(Stored data)
────────
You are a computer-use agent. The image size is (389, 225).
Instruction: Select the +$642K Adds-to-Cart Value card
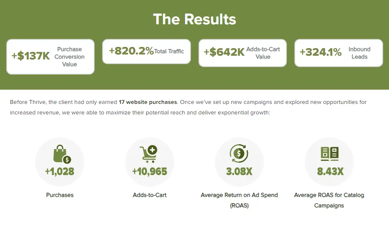click(242, 53)
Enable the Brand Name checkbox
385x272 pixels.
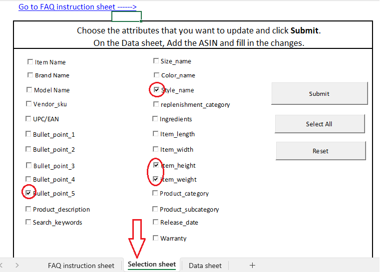click(x=30, y=75)
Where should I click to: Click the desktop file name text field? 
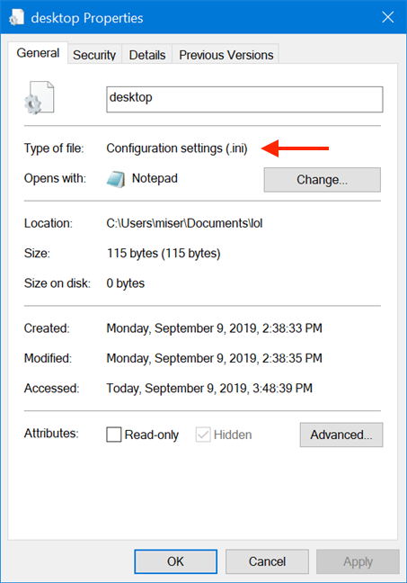coord(244,99)
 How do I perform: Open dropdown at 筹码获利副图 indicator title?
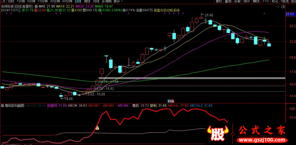pyautogui.click(x=3, y=105)
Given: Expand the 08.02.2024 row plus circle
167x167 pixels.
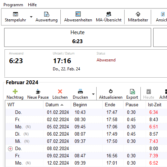Looking at the screenshot, I should click(10, 149).
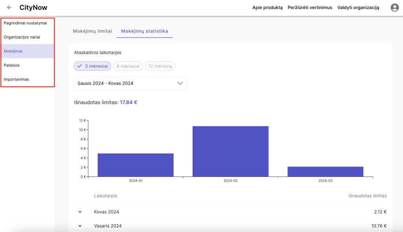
────────
### Task
Would you restate word for word only the lines from the line with "Enable the Brand Name checkbox" to the last line above, with the pictures left out?

### Exercise answer
Enable the Brand Name checkbox
385x272 pixels.
click(x=30, y=75)
Where should I click to: Click the desktop file name text field? 
coord(244,99)
 How do I perform: Open dropdown at 筹码获利副图 indicator title?
pyautogui.click(x=3, y=105)
Given: Expand the 08.02.2024 row plus circle
167x167 pixels.
Looking at the screenshot, I should click(10, 149).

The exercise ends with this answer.